Datafly#

class Datafly(dataset: Dataset, k: int, suppression_threshold: int = 0)#

Bases: Algorithm

Implementation of Datafly algorithm.

Datafly applies an iterative heuristic to generalize attributes with the highest cardinality (number of unique values) until the dataset satisfies k-anonymity.

If an optional suppression threshold is set, Datafly generalizes the dataset until (entire dataset - suppression threshold) satisfies k-anonymity.

Parameters:
  • dataset (Dataset) – The Dataset object holding the original data and its metadata.

  • k (int) – The privacy parameter k.

  • suppression_threshold (int, default 0) –

    The number of allowed suppressed records.

    The maximum number of records that can be removed (suppressed) from the dataset to satisfy k-anonymity.

Variables:
  • suppression_threshold (int) – The number of allowed suppressed records.

  • hierarchies_tracking (dict) – A mapping of attribute names to their current generalization level in the hierarchy.

Methods

anonymize

Run the Datafly algorithm.

pick_attribute

Pick the attribute with the highest cardinality.

anonymize()#

Run the Datafly algorithm.

Iteratively generalizes the attribute with the highest cardinality. If the data state does not satisfy k-anonymity but the number of outlying records is below the suppression_threshold, those records are removed to finalize anonymization.

pick_attribute(np_data, qids_idx, qids)#

Pick the attribute with the highest cardinality.

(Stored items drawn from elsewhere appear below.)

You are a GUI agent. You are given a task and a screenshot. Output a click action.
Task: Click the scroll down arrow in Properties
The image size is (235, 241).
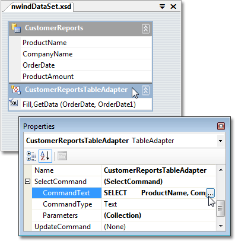tap(221, 226)
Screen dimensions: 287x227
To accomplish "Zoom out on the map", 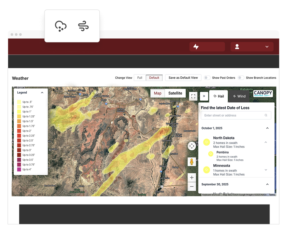I will pyautogui.click(x=192, y=187).
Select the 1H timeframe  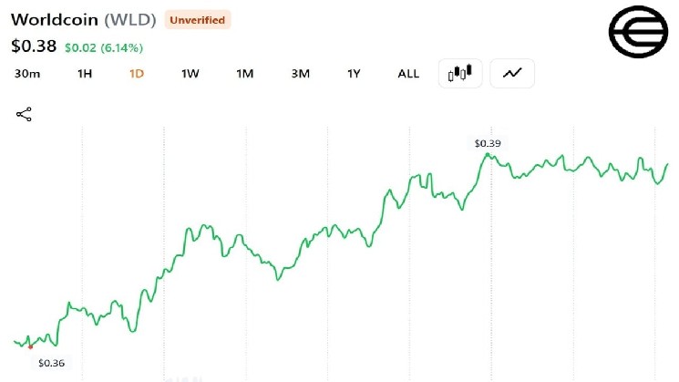(85, 74)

This heuristic is used to decide which attribute to generalize next, aiming to reduce the uniqueness of records as quickly as possible.

Parameters:
  • np_data (numpy.ndarray) – The current state of the data in a NumPy array format.

  • qids_idx (list) – The column indices of the Quasi-Identifiers.

  • qids (list) – The names of the Quasi-Identifiers.

Returns:

  • int – The column index of the attribute with the highest cardinality.

  • str – The name of the attribute with the highest cardinality.